For the most part, MariaDB is a binary drop in replacement for MySQL where you should be able to just fire up MariaDB from standard MySQL database already in production. You'll want to reference their site for any changes to be aware of (as there's even configuration settings and syntax differences between versions), but in general if you're running somewhat of a modern version of MySQL (5.1+), MariaDB 10.x (based on MySQL 5.6+), you shouldn't experience any problems after mysql upgrading the system tables.
In comparison to standard MySQL, there's a number of improvements (Percona also has many of the same and is very good too), including but not limited to:
- several other storage engines can be used
- significant speed improvements such as subqueries and joins with the optimizer
- faster and safer replication
- parallel replication
- innodb specific tunings (mostly related for speed)
- indexes for the memory(heap) engine considerably faster
- thread pools as of mariadb 5.1, even better in 5.5+
- gtid and multi-source replication
- fulltext searching support with InnoDB!
- table elimination
- microseconds implementation
- much better user stats and progress reporting when altering tables, loading data from infile, etc.
- truly open source!
I can't say there isn't anything that I really dislike about MariaDB. In the newer versions, InnoDB supports fulltext searching (implemented as of MySQL 5.6) which makes converting table engines lucrative to avoid table locks for the most part that couldn't be done before since FULLTEXT was strictly MyISAM. They can still happen in certain cases, although will generally release pretty fast depending on the queries, system resources and the amount of load the system is under.
The amount of improvements / features MariaDB has only enhances standard MySQL to be better and is practically a drop-in replacement over standard MySQL.
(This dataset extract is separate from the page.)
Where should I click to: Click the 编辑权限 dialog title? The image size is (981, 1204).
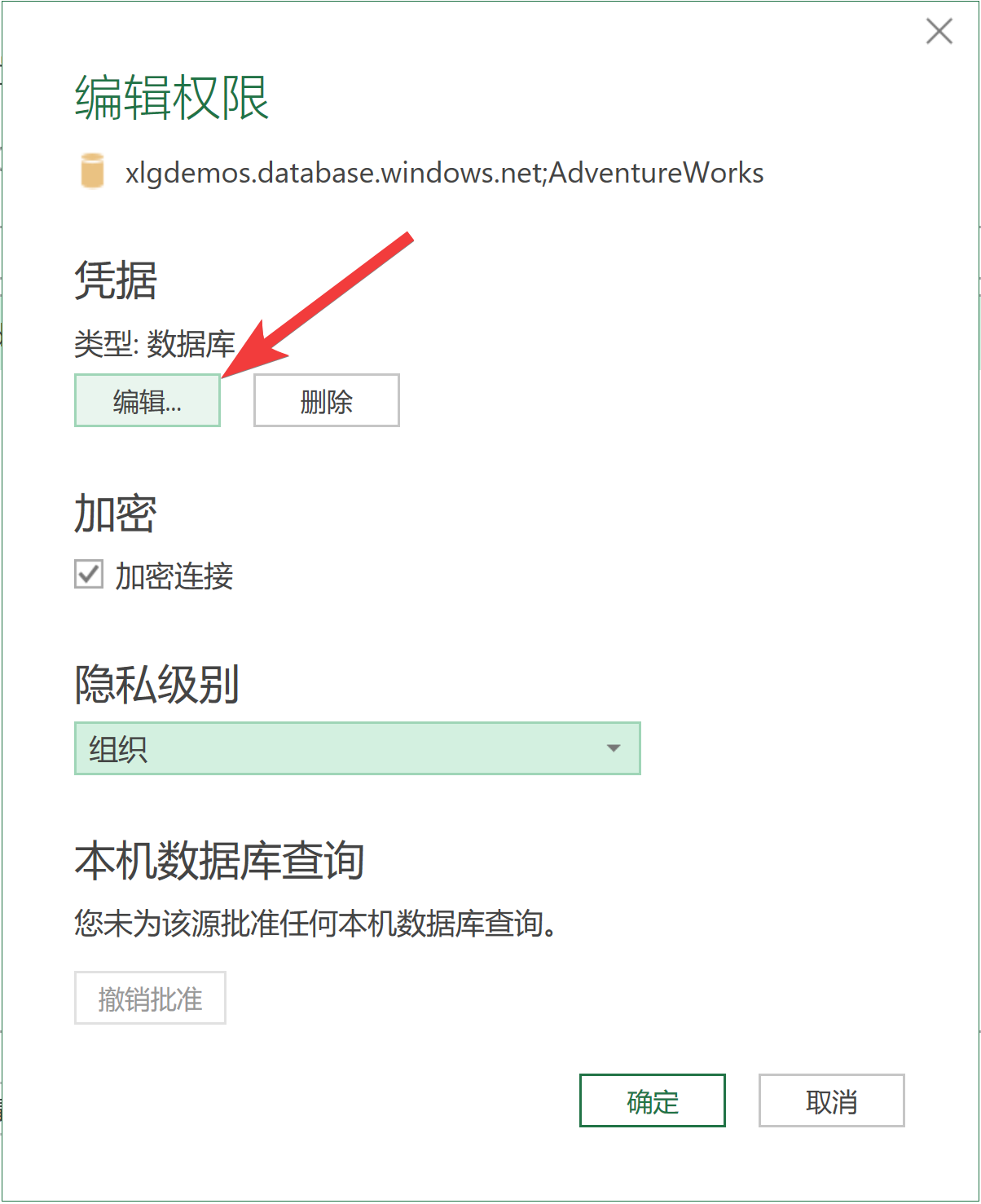coord(172,99)
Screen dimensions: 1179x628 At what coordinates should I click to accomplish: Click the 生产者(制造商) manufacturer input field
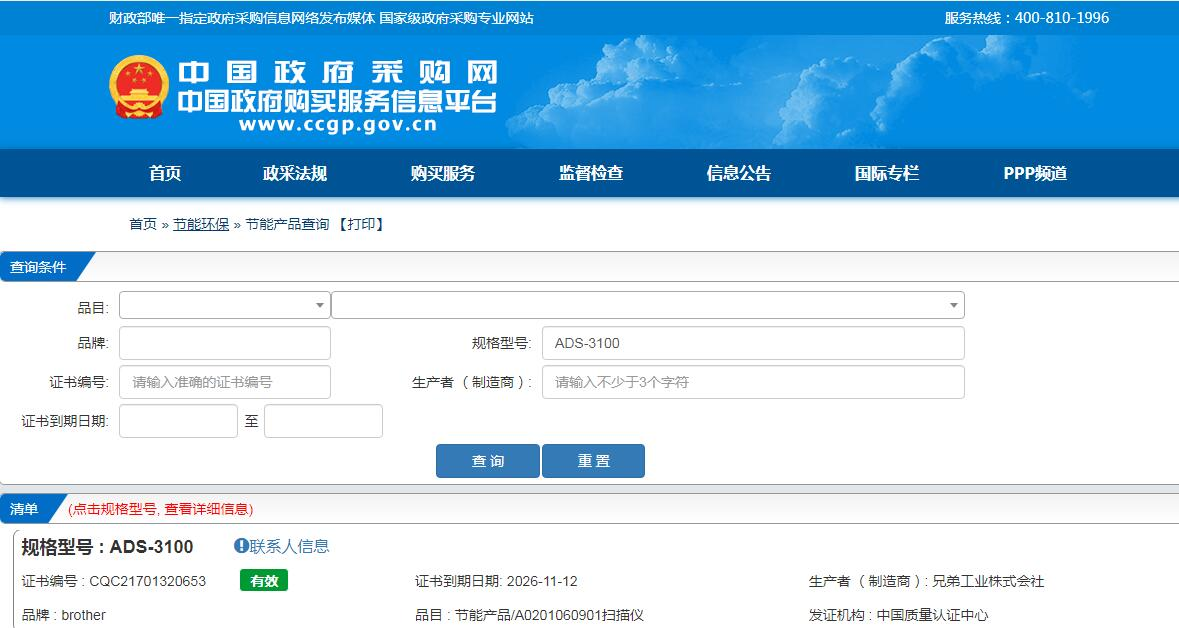tap(752, 382)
I would highly recommend giving it a try if you're looking for performance increases and enhancements/features that are available.
Improved speed with queries, replication, the ability to convert MyISAM tables to InnoDB now that it supports FULLTEXT searching and eliminates table locks that MyISAM would impose based on how the storage engine works (table based locking with MyISAM vs row based locking with InnoDB).
The progress reporting via the MySQL CLI is rather useful for knowing the percentage amount done from an executed command, along with indicating how long it will take (per stage).